There are three main types of content that you need to create over time in order to perform effective content marketing – cornerstone, connection, and conversion. Copywriting follows, because you’ve earned the right to make an offer to your audience.
First, however, you need to provide the initial, crucial “C” – context. Without it, none of the content “types” will be effective in meeting your business objectives.
Let’s take a closer look at what I call the “5 Cs” of effective content marketing.
1. Context
The critical first step of any successful content marketing strategy is the context within which content is developed and delivered to the intended audience. Mess this up, and you’re going to waste a lot of time and effort for not much, if any, return.
Sales and marketing 101 says that you focus on the problems and desires of the prospects, and match those up with your product or service. Content marketing is no different, except you’re delivering independent value with content before you attempt to make the sale.
The Internet has disrupted the traditional sales process, allowing the prospective customer or client to begin on their own terms via search and social media. This means savvy marketers must adapt to the information empowered prospect in a fashion that more resembles courting than it does selling.
When someone has a problem or desire, what they’re really contemplating is a journey of transformation, whether large or small in scope. The job of the content marketer is to mentor – or coach – the prospect through this journey, and at some point your product or service becomes a necessary and desirable way to complete the journey.
Thinking of the content you produce as coaching advice is especially apt. The word “coach” derives from kocsi, which is Hungarian for “carriage.” Your content is the vehicle which carries the prospect on their journey of transformation.
Content marketing starts the sales process in a way that doesn’t leave the prospect with the feeling she’s been sold to. Further, great content differentiates you from the competition in ways that traditional features and benefits fail to in a cluttered marketplace.
2. Cornerstone
As the name implies, cornerstone content is the foundational topic(s) of your website, as well as your overall content marketing strategy. A cornerstone is something that is basic, essential, indispensable, and the chief foundation upon which something is constructed or developed.
These topics are what people need to know to make use of your website and do business with you. Once developed, these beginner, or “101-level” tutorials can be cross-referenced from your other content, which provides exceptional usability for your site visitors and new subscribers.
These are also the topics you want to rank well in search engines for. And when approached in a strategic fashion, this content can do very well with Google, et al.
The key is creating compelling content that’s worth linking to and sharing, then finding a way to get the word out. It also means aggregating lots of high-value content on one page that is both compelling to people and easily understood by Google.
The benefit of cornerstone content is twofold:
• Fantastic foundational content that site visitors and subscribers can learn from, refer to, share in social media, and link to from their own sites; and
• High search engine rankings resulting from real people “voting” on the quality of the resource thanks to social sharing and linking.
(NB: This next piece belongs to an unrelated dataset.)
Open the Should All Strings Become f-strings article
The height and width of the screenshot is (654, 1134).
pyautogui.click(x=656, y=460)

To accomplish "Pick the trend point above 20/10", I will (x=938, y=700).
Cornerstone content demonstrates that SEO is not about tricking an algorithm. It’s about creating content resources so valuable that people want to share them and cite them as authoritative on the topic.
3. Connection
Connection content is all about teaching aspects of your cornerstone topics in a highly engaging way.
Instructional design experts will tell you that the key to higher comprehension and retention is engagement by the learner, and with content marketing, we’re educating people so that they’re able to do business with us.
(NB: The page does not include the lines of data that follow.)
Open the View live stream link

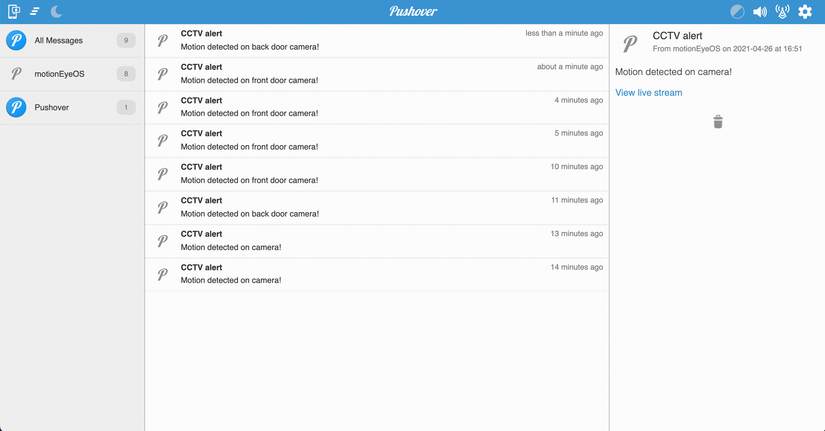coord(648,93)
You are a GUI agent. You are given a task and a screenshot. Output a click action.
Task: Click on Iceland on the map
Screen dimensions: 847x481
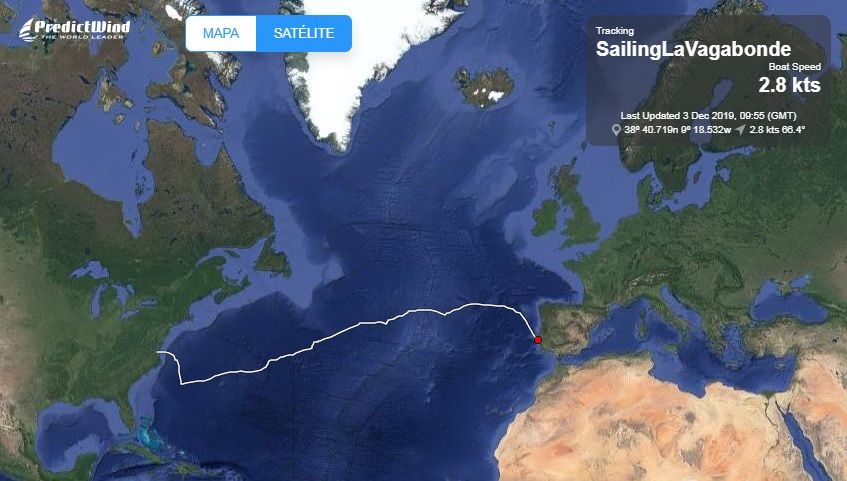tap(484, 88)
What makes for engaging content? Think of connection content as a combination of meaning and fascination.
Meaning: This is the informational aspect of your content that your regular readers, listeners, or viewers look to you for. This is also a topic that matters to the prospective audience you’re trying to reach through social media sharing.
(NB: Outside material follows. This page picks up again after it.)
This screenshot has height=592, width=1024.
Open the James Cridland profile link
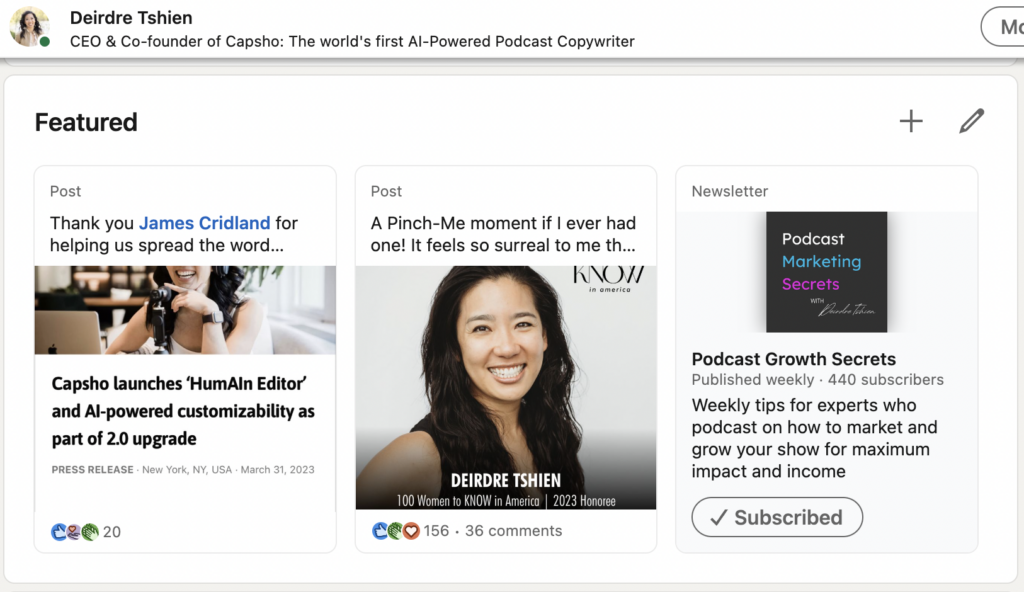204,223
Another way to think of this important aspect of your content is relevance. Content must be highly relevant to your existing and prospective audience, but I prefer meaning, as it implies an extra level of value that makes people treasure you.
Fascination: The fascinating element of your content is where your creativity shines. It’s the fun, shocking, or entertaining aspect of your content that makes people pay attention and share with their friends and colleagues.
Often you’re using an analogy, metaphor, or simile to make an associated connection between something cool and an important topic that might otherwise be pretty boring. Not only does this attract and hold attention, it also aids in comprehension and retention for your audience, which in turn increases your subject-matter authority with them (because they actually learned something).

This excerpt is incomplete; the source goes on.